In the year and a half that my dad pastored this church, Bill & I became best friends. We found out he had a talent and he joined our family group playing acoustic guitar. We were only 15 and 16 years old and having the time of our lives traveling around in a big old bus singing with our heroes like Kenny Hinson, the Hemphills and many others.

The time came when my dad was called to go somewhere else. Two weeks before our last Sunday there, I got a phone call from my friend Bill. He decided to inform me that he wanted to be more than just friends. We called & wrote each other love letters every week for 6 months. My family stopped traveling full time and we started doing just weekends. I went to nursing school and tried to get Bill out of my mind. One day he called and said he had been working odd jobs and saved up enough money to get a bus ticket from Houston to Lakeland, Florida and that he would be down to see me in a few weeks. We did not think he was serious. He was only 15 years old.

One month later, we picked him up from the bus station and brought him home for a visit. Well, he did not stay in our house. My dad would not have that. Bill had to stay in the back yard in our old singing bus. He also had to get up at 7am every morning and go to work with my dad & brother in their painting business so Bill & I would never be left alone at the house. Bill quickly caught on to painting and my dad started paying him. After 3 weeks, my dad saw the way Bill and I were looking at each other across the dinner table and finally told Bill it was time for him to go back to Texas. Well he did and this time we both knew that we loved each other and that God had something special for us.

At 16 years old, Bill worked hard for 4 more months and saved enough money to come back to Florida. Daddy was going to make it hard for Bill. He would not allow him to stay with us this time. So, some dear friends of mine allowed Bill to live with them and gave him a job in construction. However, they lived 3 hours away from us. So, Bill & I only got to see each other on a weekend here and there. Bill kept on working and he saved enough money to buy him a car and rent a little apartment 1 mile from my parents house and right across the street from the church my dad was pastoring. At 17 years old, Bill started his own painting business, which he still has today. Nobody could tell him this time to go back to Texas. He was here to stay. We still had never been on a real date and never even kissed. We were never left alone!

When I turned 18, my dad let me go on a first date with Bill. He had finally earned my parents trust and they saw how much Bill loved me. You better believe we kissed on our first date! We were both each others first love and we knew God wanted us to be together for a purpose. We dated for 2 more years and finally daddy performed our wedding in 1992. My dad went evangelizing full time again and Bill & I were the music part of his crusades for over 6 years. Our travels took us to over 40 states and 6 countries. We had the opportunity to sing to our military at the service centers in Germany. We saw many miracles and many folks saved.

# DATA
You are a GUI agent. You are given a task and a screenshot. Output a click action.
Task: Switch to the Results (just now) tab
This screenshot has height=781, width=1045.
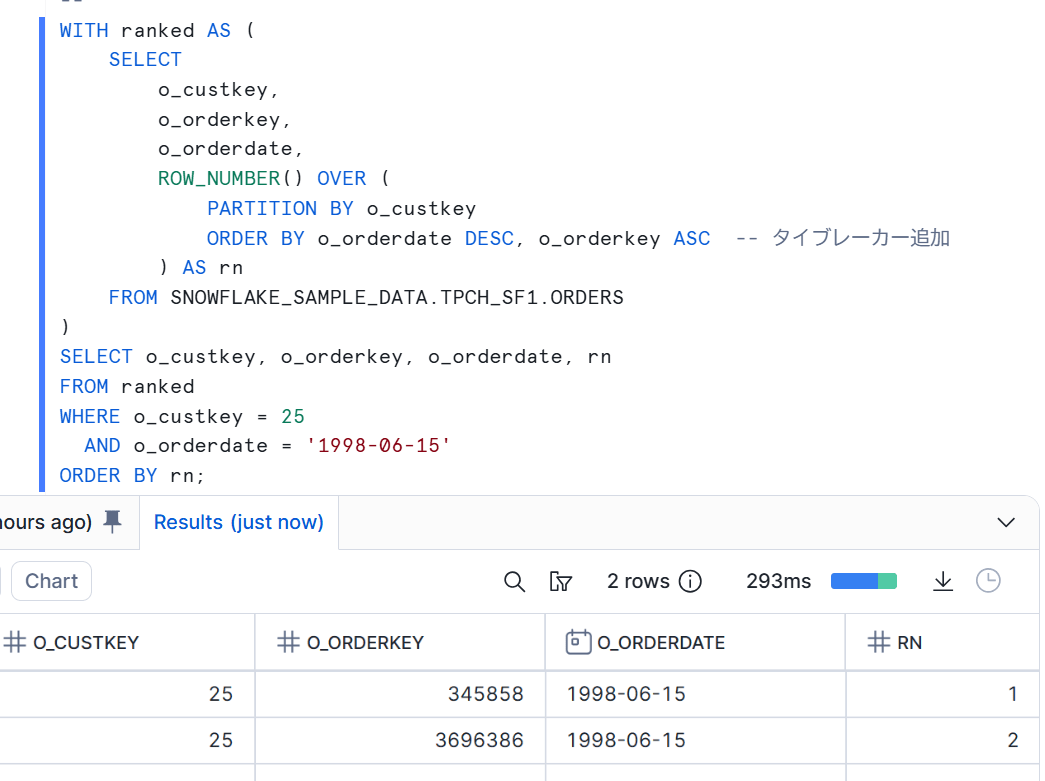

# WHAT THIS EXERCISE ASKS
**A)** In the story, which city did Bill ride the bus from to reach Lakeland, Florida?
**B)** Repeat the passage of the story from "When I turned" to "many folks saved.".
**C)** Which geographic place names occur in the story? List each one once.
The listing stands apart from the story and is separate material.

# COMPLETED EXERCISE
**A)** Houston

**B)**
When I turned 18, my dad let me go on a first date with Bill. He had finally earned my parents trust and they saw how much Bill loved me. You better believe we kissed on our first date! We were both each others first love and we knew God wanted us to be together for a purpose. We dated for 2 more years and finally daddy performed our wedding in 1992. My dad went evangelizing full time again and Bill & I were the music part of his crusades for over 6 years. Our travels took us to over 40 states and 6 countries. We had the opportunity to sing to our military at the service centers in Germany. We saw many miracles and many folks saved.

**C)** Houston, Lakeland, Florida, Texas, Germany